This position is responsible for a broad range of tasks, including the day-to-day administration of information security tools and devices. Analyze systems and projects to align with information security requirements.
- Perform system security administration on designated technology platforms, including operating systems, applications, and network security devices, in accordance with the defined policies, standards and procedures of the organization, as well as with industry best practices and vendor guidelines.
- Perform threat and vulnerability assessments, in some cases followed by appropriate remedial action, to ensure that systems are protected from known and potential threats and are free from known vulnerabilities.

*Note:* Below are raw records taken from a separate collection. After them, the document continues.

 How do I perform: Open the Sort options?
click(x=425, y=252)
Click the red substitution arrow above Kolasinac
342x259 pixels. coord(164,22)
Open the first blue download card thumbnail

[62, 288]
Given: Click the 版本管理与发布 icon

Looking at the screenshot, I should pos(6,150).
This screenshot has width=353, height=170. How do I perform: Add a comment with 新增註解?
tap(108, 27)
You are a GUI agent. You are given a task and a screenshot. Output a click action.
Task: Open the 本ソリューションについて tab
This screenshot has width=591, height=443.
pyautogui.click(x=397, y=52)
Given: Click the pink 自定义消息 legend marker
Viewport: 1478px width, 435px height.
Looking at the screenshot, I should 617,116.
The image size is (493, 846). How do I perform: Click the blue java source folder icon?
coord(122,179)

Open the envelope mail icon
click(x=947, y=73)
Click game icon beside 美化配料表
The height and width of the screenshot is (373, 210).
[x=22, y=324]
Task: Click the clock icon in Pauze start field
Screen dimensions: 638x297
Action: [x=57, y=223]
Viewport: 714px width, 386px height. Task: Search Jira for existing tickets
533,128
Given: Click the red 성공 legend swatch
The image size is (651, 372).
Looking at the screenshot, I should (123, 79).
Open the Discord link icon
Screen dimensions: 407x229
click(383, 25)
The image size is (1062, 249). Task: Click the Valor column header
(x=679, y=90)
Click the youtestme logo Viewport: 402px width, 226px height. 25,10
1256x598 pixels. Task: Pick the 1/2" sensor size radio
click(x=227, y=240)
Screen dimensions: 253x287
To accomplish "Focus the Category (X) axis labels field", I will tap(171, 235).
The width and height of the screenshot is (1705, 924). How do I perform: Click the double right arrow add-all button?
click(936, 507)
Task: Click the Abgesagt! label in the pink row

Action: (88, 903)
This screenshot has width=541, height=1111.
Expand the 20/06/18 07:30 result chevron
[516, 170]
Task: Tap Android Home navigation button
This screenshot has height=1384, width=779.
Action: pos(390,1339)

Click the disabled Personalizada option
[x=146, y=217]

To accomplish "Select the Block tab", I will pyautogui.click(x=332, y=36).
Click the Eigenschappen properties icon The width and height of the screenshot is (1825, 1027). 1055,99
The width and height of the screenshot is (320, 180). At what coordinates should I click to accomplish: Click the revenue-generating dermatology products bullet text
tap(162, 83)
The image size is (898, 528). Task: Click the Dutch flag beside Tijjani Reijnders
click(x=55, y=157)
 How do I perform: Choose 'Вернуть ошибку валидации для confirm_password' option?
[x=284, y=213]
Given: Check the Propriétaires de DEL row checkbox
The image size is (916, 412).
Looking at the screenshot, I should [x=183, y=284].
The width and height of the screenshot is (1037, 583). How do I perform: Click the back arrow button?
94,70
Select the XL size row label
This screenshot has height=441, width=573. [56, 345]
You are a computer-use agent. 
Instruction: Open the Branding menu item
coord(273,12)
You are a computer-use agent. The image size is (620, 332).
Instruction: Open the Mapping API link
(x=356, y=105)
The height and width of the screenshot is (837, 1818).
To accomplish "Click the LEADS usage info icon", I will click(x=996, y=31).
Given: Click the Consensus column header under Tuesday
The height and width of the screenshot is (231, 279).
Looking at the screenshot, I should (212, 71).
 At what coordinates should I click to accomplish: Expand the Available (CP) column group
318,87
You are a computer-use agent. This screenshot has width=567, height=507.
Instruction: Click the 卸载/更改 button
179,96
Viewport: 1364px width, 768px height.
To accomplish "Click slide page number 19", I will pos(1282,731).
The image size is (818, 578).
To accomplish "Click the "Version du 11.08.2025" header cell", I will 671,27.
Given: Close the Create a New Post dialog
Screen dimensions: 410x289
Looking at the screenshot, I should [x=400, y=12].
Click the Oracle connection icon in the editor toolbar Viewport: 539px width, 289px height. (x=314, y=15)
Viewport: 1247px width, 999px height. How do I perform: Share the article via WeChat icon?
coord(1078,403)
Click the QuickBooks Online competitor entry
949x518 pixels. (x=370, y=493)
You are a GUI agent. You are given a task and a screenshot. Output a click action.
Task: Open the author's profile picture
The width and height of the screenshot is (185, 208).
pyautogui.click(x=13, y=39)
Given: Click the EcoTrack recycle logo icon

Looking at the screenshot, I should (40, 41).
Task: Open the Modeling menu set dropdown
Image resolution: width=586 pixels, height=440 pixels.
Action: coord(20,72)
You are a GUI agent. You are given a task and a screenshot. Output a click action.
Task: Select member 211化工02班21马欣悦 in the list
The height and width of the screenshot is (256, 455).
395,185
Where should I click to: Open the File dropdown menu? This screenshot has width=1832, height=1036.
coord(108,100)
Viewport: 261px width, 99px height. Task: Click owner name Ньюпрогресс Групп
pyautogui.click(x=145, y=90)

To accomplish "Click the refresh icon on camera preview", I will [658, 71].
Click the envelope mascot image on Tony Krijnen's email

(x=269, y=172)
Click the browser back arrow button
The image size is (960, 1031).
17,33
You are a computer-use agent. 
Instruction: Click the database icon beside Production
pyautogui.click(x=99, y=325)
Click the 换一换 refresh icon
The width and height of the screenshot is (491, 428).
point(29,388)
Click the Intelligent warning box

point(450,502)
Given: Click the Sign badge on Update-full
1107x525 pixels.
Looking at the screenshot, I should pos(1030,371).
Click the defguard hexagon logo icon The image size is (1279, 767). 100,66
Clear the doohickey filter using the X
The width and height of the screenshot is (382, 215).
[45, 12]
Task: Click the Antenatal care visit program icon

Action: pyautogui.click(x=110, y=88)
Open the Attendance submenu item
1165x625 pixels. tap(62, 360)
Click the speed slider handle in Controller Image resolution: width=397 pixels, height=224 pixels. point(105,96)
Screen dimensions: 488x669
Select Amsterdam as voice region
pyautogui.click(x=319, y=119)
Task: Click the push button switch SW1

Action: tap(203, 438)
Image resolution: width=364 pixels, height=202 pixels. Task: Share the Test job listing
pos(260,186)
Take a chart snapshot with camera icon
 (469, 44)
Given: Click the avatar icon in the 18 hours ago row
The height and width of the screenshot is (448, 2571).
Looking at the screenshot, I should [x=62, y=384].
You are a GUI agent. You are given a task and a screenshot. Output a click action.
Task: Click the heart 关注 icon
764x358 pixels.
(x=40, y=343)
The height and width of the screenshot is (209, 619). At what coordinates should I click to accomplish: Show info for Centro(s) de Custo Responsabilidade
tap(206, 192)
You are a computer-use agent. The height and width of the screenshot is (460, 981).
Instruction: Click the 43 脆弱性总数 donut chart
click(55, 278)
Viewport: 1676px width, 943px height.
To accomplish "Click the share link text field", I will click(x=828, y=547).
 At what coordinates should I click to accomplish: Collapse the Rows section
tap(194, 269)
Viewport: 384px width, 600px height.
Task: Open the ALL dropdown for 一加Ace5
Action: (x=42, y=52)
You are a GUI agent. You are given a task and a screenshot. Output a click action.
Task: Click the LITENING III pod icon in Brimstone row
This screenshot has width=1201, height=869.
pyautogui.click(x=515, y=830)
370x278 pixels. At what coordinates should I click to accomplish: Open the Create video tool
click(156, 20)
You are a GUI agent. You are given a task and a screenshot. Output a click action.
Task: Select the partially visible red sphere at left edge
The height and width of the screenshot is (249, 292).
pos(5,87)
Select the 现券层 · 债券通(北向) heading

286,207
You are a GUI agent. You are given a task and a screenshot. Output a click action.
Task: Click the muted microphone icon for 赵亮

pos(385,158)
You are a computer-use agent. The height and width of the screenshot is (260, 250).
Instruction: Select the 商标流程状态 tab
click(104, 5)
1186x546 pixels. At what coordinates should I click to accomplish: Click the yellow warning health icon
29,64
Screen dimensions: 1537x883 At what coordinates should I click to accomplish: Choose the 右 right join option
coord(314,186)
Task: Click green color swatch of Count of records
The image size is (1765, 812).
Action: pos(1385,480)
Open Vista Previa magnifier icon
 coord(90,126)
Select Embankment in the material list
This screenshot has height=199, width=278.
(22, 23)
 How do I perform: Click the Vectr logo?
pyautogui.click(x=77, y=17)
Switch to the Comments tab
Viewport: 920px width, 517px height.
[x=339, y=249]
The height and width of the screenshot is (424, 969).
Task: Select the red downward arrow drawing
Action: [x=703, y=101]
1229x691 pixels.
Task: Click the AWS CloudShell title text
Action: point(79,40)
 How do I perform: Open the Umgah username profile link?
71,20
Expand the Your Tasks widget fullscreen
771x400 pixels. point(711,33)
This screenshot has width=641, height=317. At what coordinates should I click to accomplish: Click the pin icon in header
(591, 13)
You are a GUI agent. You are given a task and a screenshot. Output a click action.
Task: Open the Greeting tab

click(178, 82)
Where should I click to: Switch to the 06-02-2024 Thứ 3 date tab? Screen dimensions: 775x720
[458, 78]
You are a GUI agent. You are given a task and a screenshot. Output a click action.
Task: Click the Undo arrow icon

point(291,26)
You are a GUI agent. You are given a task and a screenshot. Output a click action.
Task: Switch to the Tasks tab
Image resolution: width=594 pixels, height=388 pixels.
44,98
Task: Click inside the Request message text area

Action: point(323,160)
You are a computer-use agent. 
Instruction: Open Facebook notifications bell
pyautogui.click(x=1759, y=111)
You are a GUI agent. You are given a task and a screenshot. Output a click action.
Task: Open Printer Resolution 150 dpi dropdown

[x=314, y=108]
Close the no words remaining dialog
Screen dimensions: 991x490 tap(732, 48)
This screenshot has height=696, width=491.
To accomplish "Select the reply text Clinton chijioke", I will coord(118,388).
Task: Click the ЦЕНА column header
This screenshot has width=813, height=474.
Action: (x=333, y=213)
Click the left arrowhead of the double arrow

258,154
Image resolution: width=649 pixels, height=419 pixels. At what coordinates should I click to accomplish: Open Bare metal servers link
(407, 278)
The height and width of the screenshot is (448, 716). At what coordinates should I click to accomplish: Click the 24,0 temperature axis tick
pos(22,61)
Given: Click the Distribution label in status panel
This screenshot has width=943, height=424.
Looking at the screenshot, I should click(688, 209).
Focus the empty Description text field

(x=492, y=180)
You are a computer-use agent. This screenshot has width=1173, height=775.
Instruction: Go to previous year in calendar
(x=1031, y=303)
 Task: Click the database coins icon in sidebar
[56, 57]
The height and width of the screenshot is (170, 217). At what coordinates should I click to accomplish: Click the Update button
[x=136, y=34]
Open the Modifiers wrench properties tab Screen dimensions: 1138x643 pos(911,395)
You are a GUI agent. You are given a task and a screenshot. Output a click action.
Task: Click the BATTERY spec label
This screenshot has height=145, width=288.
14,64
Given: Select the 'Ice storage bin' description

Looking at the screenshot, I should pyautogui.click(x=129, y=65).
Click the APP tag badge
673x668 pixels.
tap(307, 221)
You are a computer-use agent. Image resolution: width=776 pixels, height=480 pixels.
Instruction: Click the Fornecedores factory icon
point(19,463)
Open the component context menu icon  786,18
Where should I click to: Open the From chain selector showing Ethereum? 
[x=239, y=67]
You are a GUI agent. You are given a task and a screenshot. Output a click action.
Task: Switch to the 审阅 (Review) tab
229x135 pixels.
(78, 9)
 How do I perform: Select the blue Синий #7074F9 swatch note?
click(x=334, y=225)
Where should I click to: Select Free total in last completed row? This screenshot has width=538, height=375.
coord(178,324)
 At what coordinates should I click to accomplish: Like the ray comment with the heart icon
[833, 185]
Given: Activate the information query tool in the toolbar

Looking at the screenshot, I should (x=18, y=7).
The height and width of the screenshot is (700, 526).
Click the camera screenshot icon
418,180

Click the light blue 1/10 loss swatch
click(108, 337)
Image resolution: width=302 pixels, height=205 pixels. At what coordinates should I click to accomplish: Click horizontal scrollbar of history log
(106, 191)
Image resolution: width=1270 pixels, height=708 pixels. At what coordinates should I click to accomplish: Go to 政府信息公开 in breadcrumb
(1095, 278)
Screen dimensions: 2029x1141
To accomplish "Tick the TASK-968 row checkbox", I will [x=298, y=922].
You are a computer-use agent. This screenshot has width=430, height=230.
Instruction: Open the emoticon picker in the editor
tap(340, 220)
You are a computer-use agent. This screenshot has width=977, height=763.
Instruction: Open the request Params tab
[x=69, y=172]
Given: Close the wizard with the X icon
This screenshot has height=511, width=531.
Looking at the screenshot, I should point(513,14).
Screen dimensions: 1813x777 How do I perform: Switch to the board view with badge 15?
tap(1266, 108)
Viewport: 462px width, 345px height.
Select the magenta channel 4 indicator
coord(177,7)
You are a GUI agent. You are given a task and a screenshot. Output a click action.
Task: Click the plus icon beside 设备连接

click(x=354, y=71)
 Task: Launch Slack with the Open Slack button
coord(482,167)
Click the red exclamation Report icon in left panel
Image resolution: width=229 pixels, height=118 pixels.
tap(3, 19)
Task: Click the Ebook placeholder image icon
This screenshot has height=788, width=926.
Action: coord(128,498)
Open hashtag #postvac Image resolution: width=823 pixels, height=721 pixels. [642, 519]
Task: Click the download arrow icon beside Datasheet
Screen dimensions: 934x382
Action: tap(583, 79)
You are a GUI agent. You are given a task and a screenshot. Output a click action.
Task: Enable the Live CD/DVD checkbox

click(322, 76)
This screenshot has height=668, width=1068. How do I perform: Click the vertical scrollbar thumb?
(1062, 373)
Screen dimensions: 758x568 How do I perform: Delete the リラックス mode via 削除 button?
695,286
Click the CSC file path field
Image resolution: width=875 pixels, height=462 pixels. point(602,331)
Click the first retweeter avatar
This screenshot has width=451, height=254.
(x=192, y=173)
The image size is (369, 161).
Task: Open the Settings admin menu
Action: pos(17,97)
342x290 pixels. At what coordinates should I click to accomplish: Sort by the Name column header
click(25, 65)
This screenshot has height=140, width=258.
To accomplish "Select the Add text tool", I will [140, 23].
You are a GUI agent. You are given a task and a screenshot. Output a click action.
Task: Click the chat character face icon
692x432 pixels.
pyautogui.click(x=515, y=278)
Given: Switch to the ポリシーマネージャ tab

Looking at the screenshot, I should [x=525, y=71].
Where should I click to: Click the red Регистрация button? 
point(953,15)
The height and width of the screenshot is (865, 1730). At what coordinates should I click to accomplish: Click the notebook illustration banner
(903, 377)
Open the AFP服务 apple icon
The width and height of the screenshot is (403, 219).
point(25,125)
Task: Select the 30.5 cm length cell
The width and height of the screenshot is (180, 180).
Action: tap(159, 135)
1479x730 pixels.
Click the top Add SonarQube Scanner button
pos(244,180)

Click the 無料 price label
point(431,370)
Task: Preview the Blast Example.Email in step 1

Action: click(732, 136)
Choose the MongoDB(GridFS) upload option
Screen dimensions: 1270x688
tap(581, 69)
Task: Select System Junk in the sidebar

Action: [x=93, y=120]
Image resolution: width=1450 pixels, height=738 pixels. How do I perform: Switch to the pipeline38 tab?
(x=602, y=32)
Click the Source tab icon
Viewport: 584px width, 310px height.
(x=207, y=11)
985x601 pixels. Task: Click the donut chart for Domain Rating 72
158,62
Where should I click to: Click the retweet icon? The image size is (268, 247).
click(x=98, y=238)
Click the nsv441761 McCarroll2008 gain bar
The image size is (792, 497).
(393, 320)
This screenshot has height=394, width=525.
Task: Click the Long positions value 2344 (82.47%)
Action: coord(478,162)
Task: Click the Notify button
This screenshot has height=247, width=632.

- Provide incident and event data to produce exception and management reports.
- Develop and maintain documentation for security systems and procedures.
- Monitor system logs, SIEM tools and network traffic for unusual or suspicious activity. Interpret such activity and make recommendations for resolution.
- Support and maintain processes related to Periodic Access Reviews and provide administrative support as needed.
- Assist in the management of firewalls, intrusion detection systems, vulnerability scanner, anti-virus, and web proxy.
- Monitor security vulnerability information from vendors and third parties.
- Conduct third party assessments based on security reviews and provide risk mitigation option and/or recommendations.
- Perform system and application vulnerability testing.
- Research threats and vulnerabilities and, where appropriate, take action to mitigate threats and remediate vulnerabilities.
- Recommend security patches and any other measures required in the event of a security breach.
- Other projects and duties as assigned.
Education
- Bachelor's degree in information systems preferred; demonstrated work experience may be considered in lieu of degree.
Required Experience
- Two or more years of IT or network experience.
Preferred Experience
- Three years of IT Security experience working in a regulated environment.
- Experience working with information security principles, including risk assessment and management, threat and vulnerability management, incident response, and identity and access management.